Monday 12 November 2012

You're Nicked Me Old Beauty!


A few more days of relaxation in the sunshine finally led to my collecting a letter from Dr Alton for CO-OP Travel Insurance.  It was posted to my brother Mark for the insurers approval and Mum and I prepared to fly back to the Bay Area.  Our time together in Santa Barbara had been a strange mixture of emotions and behaviour.  Stress, sadness, happiness, deceit, angst, fear and elation all mixed in to contribute to an unforgettable period in our lives.  We checked out of the Motel and drove to the Airport, returned the car to the rental desk and waited for our flight.  Santa Barbara airport could not at that time handle large bodied aircraft and so we speculated as to the type of plane we’d be flying in.  A Pilot walked towards us and sat next to Mum and I.  “Mrs Weaver?” he asked, “Yes,” said Mum, “I’m your Pilot, if you’d care to follow me we will walk out the aircraft together as you are the only passengers”.  At last I had my own private jet! We passed through the departure gate and walked to a small jet parked on the apron.  Climbing aboard there was a short row of seats each side of the aisle and we sat down and fastened our seat belts.  The Pilot climbed into his seat not more than touching distance from us and started the engine.  We taxied out towards the runway and with a thrust from the jet; we took off climbing up above the Californian coastline as we sped northwards towards San Francisco and home.  
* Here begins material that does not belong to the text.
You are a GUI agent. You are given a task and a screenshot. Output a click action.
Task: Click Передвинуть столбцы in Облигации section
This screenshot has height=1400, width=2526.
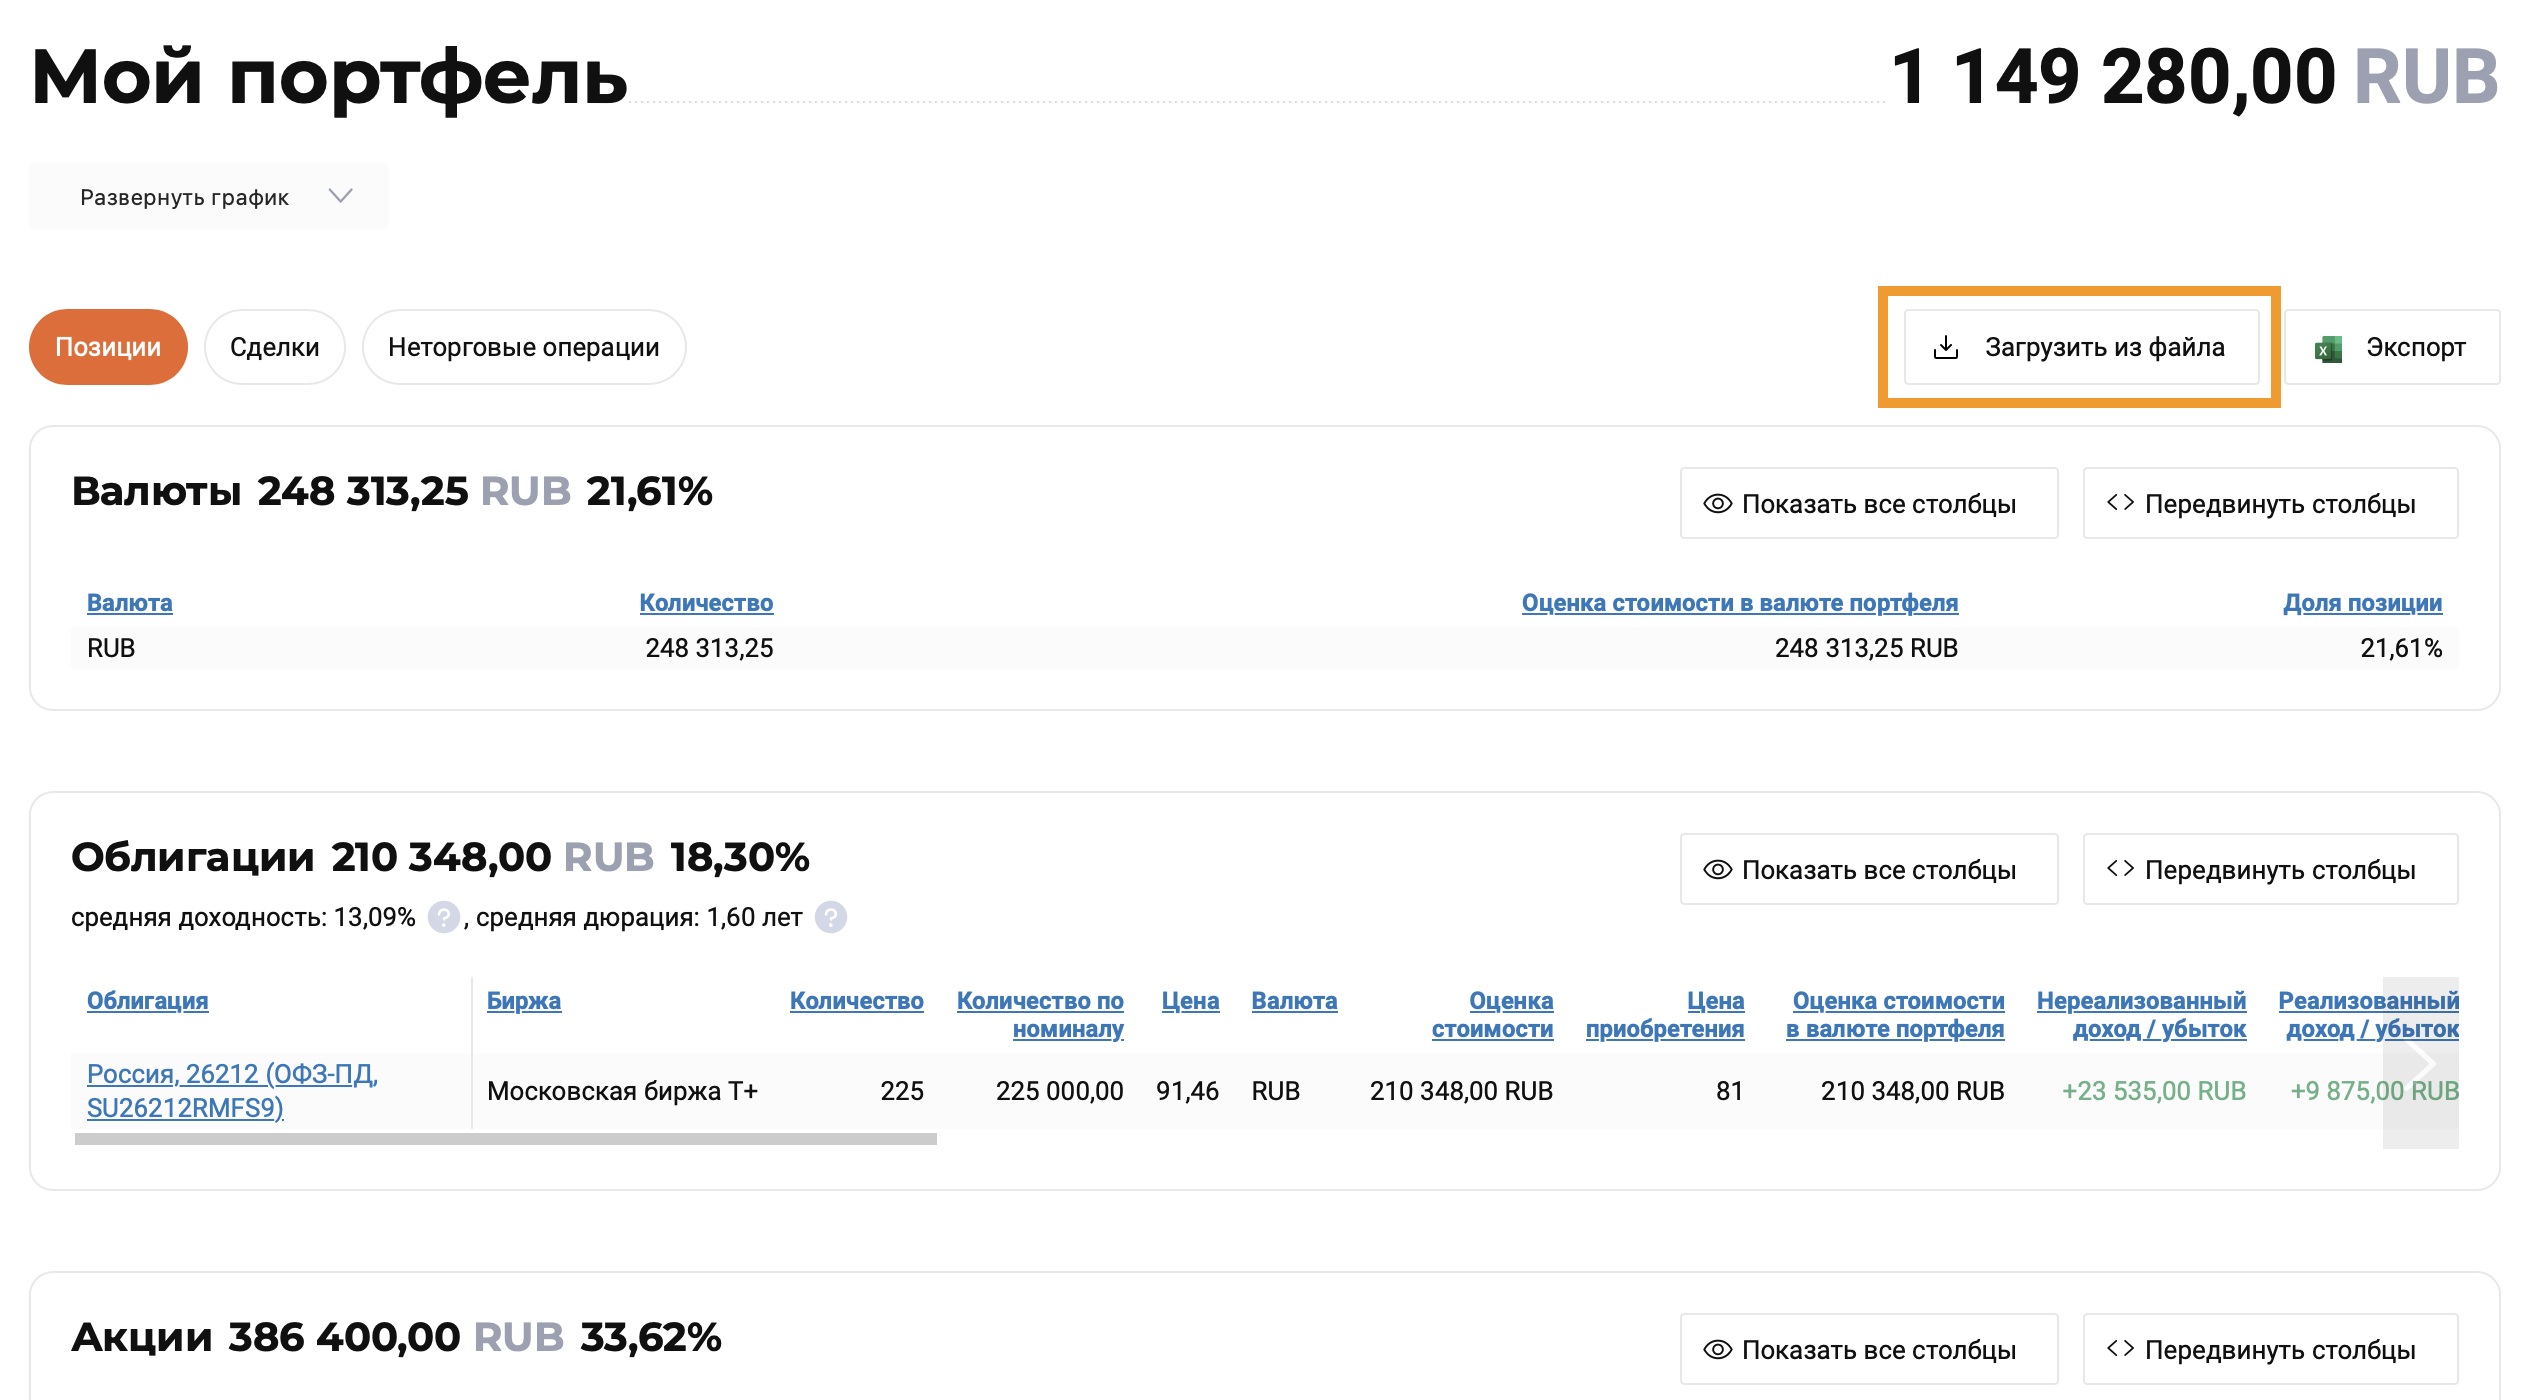pyautogui.click(x=2270, y=869)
The jet hugged the coastline and mum commented as we flew over the sights of Big Sur, Carmel, Monterey Bay, Santa Cruz and the numerous small towns and forests below.  The pilot enquired and received clearance from air traffic control to fly north of San Francisco and so with the City laid out below Mum’s side of the aircraft, the skyscrapers appeared as fingers clawing up from the earth trying to drag the odd cloud spoiling the view down, into the streets.  The sight of the Golden Gate Bridge drew gasps from my mother and a tear or two, as she considered its elegance and majesty as it leapt across the Gateway into the harbour.  The plane banked around over Sausalito and descended as it flew over the Bay Bridge with Fishermen’s Wharf and the tourist haven of Pier 39 off to our right.   This added extra to our journey courtesy of a prevailing wind and an indulgent pilot. The jet glided into SFO and parked on an apron near to the octopus like arms of the terminal.  The pilot released the door and the stairs down appeared from the below and Mum and I exited the plane onto the tarmac.  Collecting our bags from under the jet, we walked with the pilot to the terminal and thanked him for a wonderful trip that, if we’d paid for as a holiday treat, would have cost a great deal of money.   
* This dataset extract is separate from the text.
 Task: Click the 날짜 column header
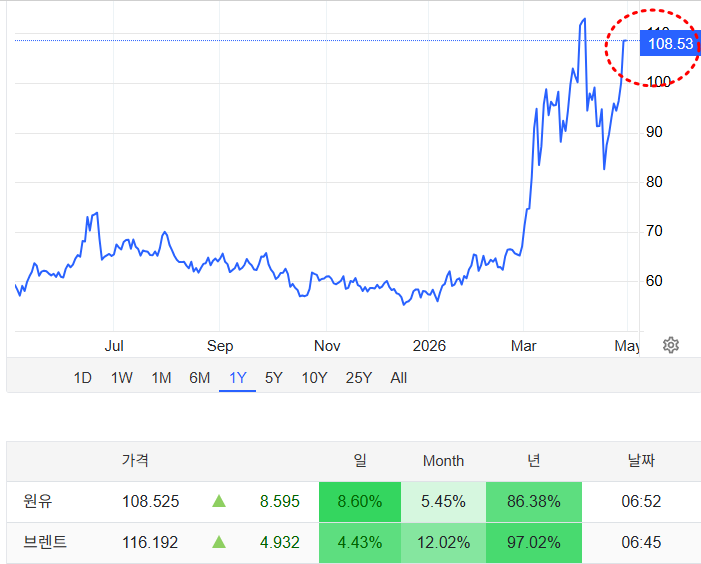pos(641,461)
We caught a Taxi from SFO to my apartment and let ourselves in.  Mark and Dave were at work and I settled Mum back into my bedroom again. The last time I had been here I was screwing Tammy in the shower when I got a call from her Dad.  It seemed so long ago now.  Marks cousin Trevor had arrived whilst I was away and had started working with Paul and Victor so I half expected that the boys would have been managing in my absence.  I rang Shirley, (Marks aunt and Paul's Mum), to say we were home and she said they’d come over after work.  Mum took a nap and I padded around the apartment trying to decide what I would do when eventually the time came to take Mum back to the UK.  Later that day everyone turned up to see us including Tammy; my god Tammy!  The girlfriend who I had never thought about whilst I was in Santa Barbara and the girlfriend who had waited for me, waited and expected me to return as she left me, whole and unbroken by my journey.  As per usual, I simply slipped back into boyfriend mode, a deceit had been played out behind her back and none the wiser was she and I felt no guilt.  I considered Monique a perk of the job so to speak, but I had also learned a small lesson in what it felt like to be on the receiving end so to speak. 
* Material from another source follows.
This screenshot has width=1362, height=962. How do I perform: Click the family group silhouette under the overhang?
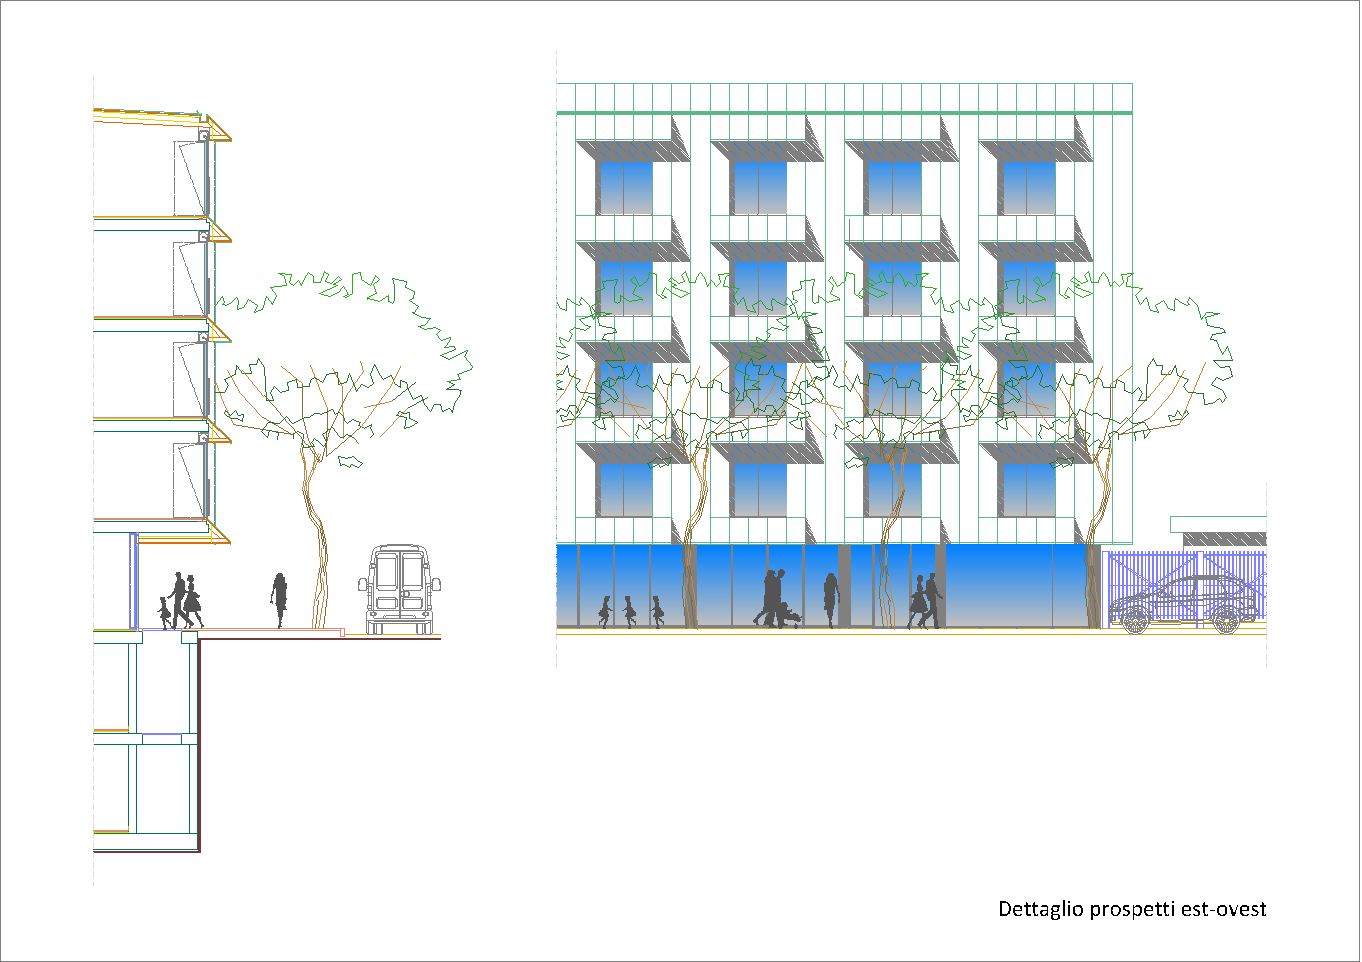pos(179,601)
I told Paul that I stilled wanted time off work with mum as I wanted to show her San Francisco before she and I went to the UK. My recollection of the next few days is hazy; I do know that Trevor’s Mum Vera flew in from England and stayed with her sister Shirley.  Paul turned up and he and I had a discussion as to my return to work as he was struggling now with more work than people to do it, he said.  He also raised the issue of his tax return.  Apparently, whilst he had been paying me he had not been figuring how much tax he would need to pay, as my income was included in his.  He had decided that in order to rectify this situation he needed $2000.00 back from me to pay my (his) tax bill.  I told him there was no way I could find that and besides, his inability to manage simple math in terms of how much to pay me was not my fault.  Shirley obviously took his side, but I explained that he should have worked out what the tax was on our combined salaries and if that meant he had to pay me less to cover his tax, he should not have increased my salary to $500 a week.  We were never going to agree and I finally said that I would not be returning to work for him, a sour note to end that relationship on, although it never got hostile.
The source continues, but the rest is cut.